• _Text excerpt_:
Segment Open

35,000… the number of decisions that the average person makes per day. Evaluating each of those decisions would drive all of us to drink. To preserve our mental sanity, we rely on outside forces, or triggers, that influence our decision-making and help speed up our information processing. Why should we care about these primarily subconscious triggers? Simple. A successful marketer will use these influential triggers in their favor to elicit a positive response from their target audience.
In support of this idea, researchers have examined consumer behavior and the decision-making process. Robert Cialdini, one of the most renowned researchers in this field, founded six triggers that influence our decision-making. He called them the “Weapons of Influence”.
And with all this being said, we would like to introduce…L7 Creative’s toolbox of marketing mayhem! In this toolbox, we will post a series of blog posts that will unveil all six essential psychological levers to improve your marketing and advertising initiatives. This is Part Two of our Weapons of Influence series, covering the weapon “commitment & consistency” (read Part One here).
Weapon Two: Commitment & Consistency
“Foot in the door”
You’re an avid Apple supporter. You love their products. You own an iPhone, Mac, Apple Watch and listen to iTunes on the reg. When the latest iPhone comes out, you’re the first in line. Screw Androids! Who wants an obsolete device? You’re loyal to Apple…. cuz Apple’s the bomb.
It’s no secret that Apple customers are about as loyal as they get. In fact, when iPhone owners need a new device, 92% will only purchase another iPhone. That’s some serious loyalty. What are the psychological factors driving this extreme loyalty? Commitment and consistency are in play.
Commitment is a psychological state of mind in which we feel dedication towards a person, cause, object, task, belief, the list goes on. We’ve all experienced commitment in one form or another, whether you’ve been committed to a weekly gym routine, a long-term relationship, a political belief, even a fro-yo punch card (gotta get that freebie!). The point is, commitment comes in all shapes and sizes. Where does consistency tie in? Consistency goes hand in hand with commitment. People strive to be consistent with things they have previously said or done. Nobody wants to be the person that says “I would never eat at McDonald’s” and then gets caught chowing down on a Big Mac the next week. People don’t want to lose face by contradicting their beliefs, values, or actions.
We’ve all heard the common phrase, “it takes 21 days to form a new habit”. This originated from a plastic surgeon in the 1950’s, Maxwell Maltz. He found that following an operation, it took about 21 days for patients to adjust to seeing their new face. While this statement has turned into more of a modern-day myth and been taken out of context (it’s actually a minimum of 21 days), there is still some truth here. Repetitive engagement in an activity for a duration of time will create a sense of commitment to continue engaging in that routine.
Most of us have uttered the words, “But I was so close!” It can be extremely frustrating to feel cut off or road-blocked, especially when we feel that we are so close to our goal. While there are too many considerations and variables to pinpoint an exact number of days to form a new habit, commitment is without a doubt the strongest when we are closer to our goal or we have been committed for a longer duration of time.
Implications for Marketers
Moving forward, what are the implications for marketers? How can we optimize our marketing efforts by using commitment and a person’s need to be consistent?
It is important for marketers to ensure their customers continue to feel committed to your brand. One of these “commitment maintaining” methods include loyalty cards (the more they use/spend, the more they get). Loyalty cards can be extremely effective, especially if you give your customers a bit of a head start. This puts them a few steps closer to receiving their freebie and strengthens their commitment to your company.

Segment Closed

• _Apply what you read_:
a) Rewrite the commitment and consistency article between "It is important" and "to your company.", inclusive, changing "customers" to "clients".
b) Answer these questions from the commitment and consistency article:
(i) How many decisions does the average person make per day?
(ii) What percentage of iPhone owners needing a new device will only buy another iPhone?
(iii) What was Maxwell Maltz's profession?

• _Data shown_:
Segment Open

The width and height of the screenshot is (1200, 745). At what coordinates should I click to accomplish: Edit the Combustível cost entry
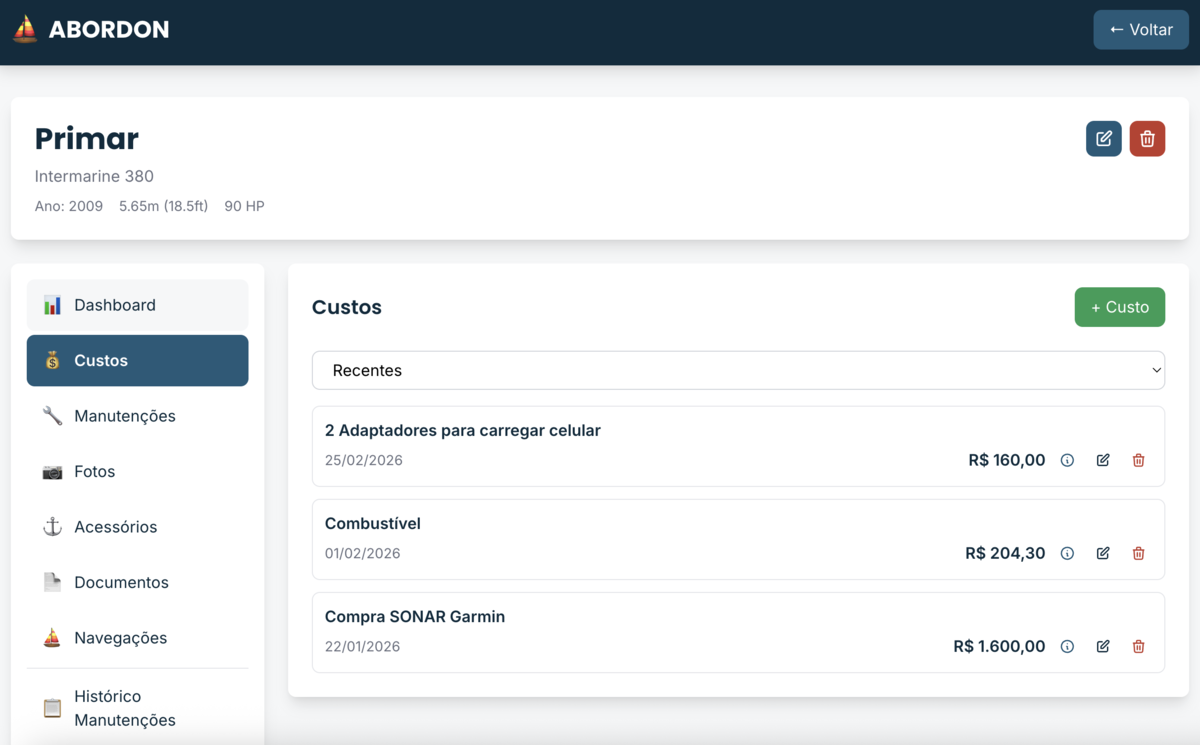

Segment Closed

• _Answers for the tasks_:
a)
It is important for marketers to ensure their clients continue to feel committed to your brand. One of these “commitment maintaining” methods include loyalty cards (the more they use/spend, the more they get). Loyalty cards can be extremely effective, especially if you give your clients a bit of a head start. This puts them a few steps closer to receiving their freebie and strengthens their commitment to your company.

b)
(i) 35,000
(ii) 92%
(iii) He was a plastic surgeon.